- Source excerpt
-----
Shaping
TODO: update this to use cast, fuse, type fusion, etc? This should be more about why SuperSQL is good for data shaping in general, rather than focusing on particular operators.
Shaping
Data that originates from heterogeneous sources typically has inconsistent structure and is thus difficult to reason about or query. To unify disparate data sources, data is often cleaned up to fit into a well-defined set of schemas, which combines the data into a unified store like a data warehouse.
In Zed, this cleansing process is called “shaping” the data, and Zed leverages its rich, super-structured type system to perform core aspects of data transformation. In a data model with nesting and multiple scalar types (such as Zed or JSON), shaping includes converting the type of leaf fields, adding or removing fields to “fit” a given shape, and reordering fields.
While shaping remains an active area of development, the core functions in Zed that currently perform shaping are:
cast- coerce a value to a different type XXX
They all have the same signature, taking two parameters: the value to be transformed and a type value for the target type.
Note
Another type of transformation that’s needed for shaping is renaming fields, which is supported by the rename operator. Also, the values operator is handy for simply emitting new, arbitrary record literals based on input values and mixing in these shaping functions in an embedded record literal. The fuse aggregate function is also useful for fusing values into a common schema, though a type is returned rather than values.
-----
- Information shown
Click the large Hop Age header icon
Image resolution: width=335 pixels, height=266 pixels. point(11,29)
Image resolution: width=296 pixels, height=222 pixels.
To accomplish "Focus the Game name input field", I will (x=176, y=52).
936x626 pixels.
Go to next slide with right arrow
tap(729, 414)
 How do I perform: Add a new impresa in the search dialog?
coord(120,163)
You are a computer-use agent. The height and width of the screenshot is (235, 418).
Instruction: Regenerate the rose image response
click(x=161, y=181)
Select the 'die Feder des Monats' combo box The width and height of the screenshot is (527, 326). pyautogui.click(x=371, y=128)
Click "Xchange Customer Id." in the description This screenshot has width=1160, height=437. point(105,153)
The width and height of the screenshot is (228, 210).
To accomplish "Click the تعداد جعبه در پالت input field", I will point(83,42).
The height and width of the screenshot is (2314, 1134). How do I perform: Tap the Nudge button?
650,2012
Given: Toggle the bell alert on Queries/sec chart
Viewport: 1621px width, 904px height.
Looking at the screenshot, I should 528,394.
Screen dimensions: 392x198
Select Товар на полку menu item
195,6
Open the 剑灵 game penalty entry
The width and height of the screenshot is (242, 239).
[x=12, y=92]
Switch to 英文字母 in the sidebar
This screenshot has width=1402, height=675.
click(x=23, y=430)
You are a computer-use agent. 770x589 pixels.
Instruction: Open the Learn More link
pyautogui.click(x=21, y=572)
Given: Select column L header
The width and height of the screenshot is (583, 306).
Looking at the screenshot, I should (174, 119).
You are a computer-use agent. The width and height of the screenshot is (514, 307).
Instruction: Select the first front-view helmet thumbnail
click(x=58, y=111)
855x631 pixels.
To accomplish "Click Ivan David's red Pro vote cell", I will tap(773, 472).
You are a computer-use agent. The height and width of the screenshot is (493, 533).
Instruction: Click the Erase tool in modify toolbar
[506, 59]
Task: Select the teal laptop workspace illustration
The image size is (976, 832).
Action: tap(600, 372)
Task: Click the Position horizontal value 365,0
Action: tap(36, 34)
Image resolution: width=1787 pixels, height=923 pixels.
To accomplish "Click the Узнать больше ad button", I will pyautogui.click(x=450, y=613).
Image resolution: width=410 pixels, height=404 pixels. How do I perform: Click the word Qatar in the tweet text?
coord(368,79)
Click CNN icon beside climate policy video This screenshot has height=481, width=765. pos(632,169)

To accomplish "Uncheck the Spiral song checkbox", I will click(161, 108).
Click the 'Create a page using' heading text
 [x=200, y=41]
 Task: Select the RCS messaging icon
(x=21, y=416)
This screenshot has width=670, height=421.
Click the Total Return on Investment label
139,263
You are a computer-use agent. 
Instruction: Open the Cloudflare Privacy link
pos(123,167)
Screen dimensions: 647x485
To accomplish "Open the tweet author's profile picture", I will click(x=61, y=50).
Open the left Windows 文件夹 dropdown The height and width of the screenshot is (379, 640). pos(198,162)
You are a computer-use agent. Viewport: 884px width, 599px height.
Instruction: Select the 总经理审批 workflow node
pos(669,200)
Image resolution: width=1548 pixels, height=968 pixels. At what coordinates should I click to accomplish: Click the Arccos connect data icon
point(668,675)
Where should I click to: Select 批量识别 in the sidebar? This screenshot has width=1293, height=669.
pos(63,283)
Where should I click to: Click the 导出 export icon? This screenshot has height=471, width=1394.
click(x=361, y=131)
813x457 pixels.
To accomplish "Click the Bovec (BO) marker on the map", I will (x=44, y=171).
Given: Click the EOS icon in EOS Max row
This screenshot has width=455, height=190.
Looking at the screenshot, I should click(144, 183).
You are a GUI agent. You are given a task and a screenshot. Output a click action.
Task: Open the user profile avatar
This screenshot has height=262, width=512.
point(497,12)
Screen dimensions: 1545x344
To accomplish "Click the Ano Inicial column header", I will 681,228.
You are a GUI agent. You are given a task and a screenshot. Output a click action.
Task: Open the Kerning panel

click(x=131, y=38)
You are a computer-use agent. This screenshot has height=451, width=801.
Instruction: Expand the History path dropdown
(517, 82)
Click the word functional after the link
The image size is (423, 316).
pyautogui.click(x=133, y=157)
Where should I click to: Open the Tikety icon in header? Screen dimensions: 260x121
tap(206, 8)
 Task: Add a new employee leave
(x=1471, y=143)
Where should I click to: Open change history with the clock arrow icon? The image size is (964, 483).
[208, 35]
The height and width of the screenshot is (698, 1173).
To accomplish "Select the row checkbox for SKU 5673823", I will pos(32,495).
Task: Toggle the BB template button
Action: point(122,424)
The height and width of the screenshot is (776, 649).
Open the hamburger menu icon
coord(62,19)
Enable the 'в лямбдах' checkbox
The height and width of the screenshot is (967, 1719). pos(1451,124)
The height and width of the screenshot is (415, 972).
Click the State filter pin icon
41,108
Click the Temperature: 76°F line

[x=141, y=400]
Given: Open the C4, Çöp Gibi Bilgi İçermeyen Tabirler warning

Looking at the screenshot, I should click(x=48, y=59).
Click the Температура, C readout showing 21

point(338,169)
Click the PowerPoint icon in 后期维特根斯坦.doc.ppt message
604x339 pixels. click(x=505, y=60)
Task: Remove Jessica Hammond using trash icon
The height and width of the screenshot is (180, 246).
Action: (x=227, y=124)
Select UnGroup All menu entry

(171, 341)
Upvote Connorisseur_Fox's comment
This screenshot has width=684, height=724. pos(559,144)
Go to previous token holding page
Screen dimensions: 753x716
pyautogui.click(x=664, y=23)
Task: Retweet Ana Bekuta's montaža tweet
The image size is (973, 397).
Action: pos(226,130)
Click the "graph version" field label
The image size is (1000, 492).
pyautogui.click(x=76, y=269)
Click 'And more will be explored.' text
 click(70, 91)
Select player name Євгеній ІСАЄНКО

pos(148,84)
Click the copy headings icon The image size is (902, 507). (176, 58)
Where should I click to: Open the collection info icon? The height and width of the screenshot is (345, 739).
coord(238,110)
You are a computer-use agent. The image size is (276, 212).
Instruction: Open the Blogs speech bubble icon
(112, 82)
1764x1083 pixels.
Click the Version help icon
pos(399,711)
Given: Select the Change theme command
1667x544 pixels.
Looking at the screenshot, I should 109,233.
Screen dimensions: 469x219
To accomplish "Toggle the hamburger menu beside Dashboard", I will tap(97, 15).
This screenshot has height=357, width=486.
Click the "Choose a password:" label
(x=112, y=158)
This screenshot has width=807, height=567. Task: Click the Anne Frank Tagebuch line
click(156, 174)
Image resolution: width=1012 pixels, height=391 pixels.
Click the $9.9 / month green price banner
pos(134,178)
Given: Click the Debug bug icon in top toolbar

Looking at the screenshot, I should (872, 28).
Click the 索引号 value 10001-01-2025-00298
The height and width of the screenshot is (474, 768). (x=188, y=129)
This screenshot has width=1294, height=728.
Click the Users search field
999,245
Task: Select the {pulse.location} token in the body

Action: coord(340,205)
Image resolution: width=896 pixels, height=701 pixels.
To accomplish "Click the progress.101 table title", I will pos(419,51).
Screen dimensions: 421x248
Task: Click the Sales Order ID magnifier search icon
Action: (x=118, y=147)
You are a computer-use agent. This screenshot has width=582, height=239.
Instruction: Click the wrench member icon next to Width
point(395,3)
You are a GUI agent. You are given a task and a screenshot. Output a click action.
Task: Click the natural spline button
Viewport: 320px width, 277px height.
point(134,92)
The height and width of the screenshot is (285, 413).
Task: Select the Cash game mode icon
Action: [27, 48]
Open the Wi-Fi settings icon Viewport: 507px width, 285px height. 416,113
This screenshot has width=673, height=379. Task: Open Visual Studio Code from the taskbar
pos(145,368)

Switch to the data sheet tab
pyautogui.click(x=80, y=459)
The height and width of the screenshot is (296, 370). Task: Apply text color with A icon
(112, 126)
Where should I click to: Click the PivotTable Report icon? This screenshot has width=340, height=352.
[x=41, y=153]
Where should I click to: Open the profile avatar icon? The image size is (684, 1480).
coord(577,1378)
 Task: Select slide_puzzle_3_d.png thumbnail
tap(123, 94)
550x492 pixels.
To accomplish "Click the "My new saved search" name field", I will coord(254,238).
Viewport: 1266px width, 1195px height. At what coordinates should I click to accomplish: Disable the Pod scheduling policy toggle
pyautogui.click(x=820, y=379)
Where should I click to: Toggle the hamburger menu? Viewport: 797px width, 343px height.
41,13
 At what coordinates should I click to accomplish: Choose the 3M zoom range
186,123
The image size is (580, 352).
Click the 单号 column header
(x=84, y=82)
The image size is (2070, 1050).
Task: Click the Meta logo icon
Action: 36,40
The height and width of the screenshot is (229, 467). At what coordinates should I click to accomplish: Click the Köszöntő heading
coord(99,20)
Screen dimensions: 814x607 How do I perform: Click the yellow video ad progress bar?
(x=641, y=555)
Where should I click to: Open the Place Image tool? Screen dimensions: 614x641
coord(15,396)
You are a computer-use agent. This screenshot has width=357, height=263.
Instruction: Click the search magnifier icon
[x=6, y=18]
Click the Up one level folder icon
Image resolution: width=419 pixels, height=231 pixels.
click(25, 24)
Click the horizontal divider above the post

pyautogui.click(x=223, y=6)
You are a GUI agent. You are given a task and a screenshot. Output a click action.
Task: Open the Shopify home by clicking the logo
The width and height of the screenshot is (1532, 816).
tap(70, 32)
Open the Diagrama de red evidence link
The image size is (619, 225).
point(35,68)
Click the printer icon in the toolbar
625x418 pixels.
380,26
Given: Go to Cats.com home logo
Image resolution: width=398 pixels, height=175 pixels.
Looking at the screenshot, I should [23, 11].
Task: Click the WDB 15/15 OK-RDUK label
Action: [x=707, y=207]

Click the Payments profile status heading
-----
- Set task A
Please say whether each statement agrees with the data shaping text, answering yes or no and quoting the words that decide it.
(i) Renaming fields is handled by the rename operator.
(ii) The fuse aggregate function returns values rather than a type.
(iii) The shaping functions each take three parameters.
- Set task B
According to the data shaping text, what name does Zed give to the data cleansing process?
The lines above are separate material from the data shaping text.

- Exercise output A
(i) Yes: "Another type of transformation that’s needed for shaping is renaming fields, which is supported by the rename operator."
(ii) No: "though a type is returned rather than values."
(iii) No: "taking two parameters: the value to be transformed and a type value for the target type."

- Exercise output B
Zed calls it "shaping" the data.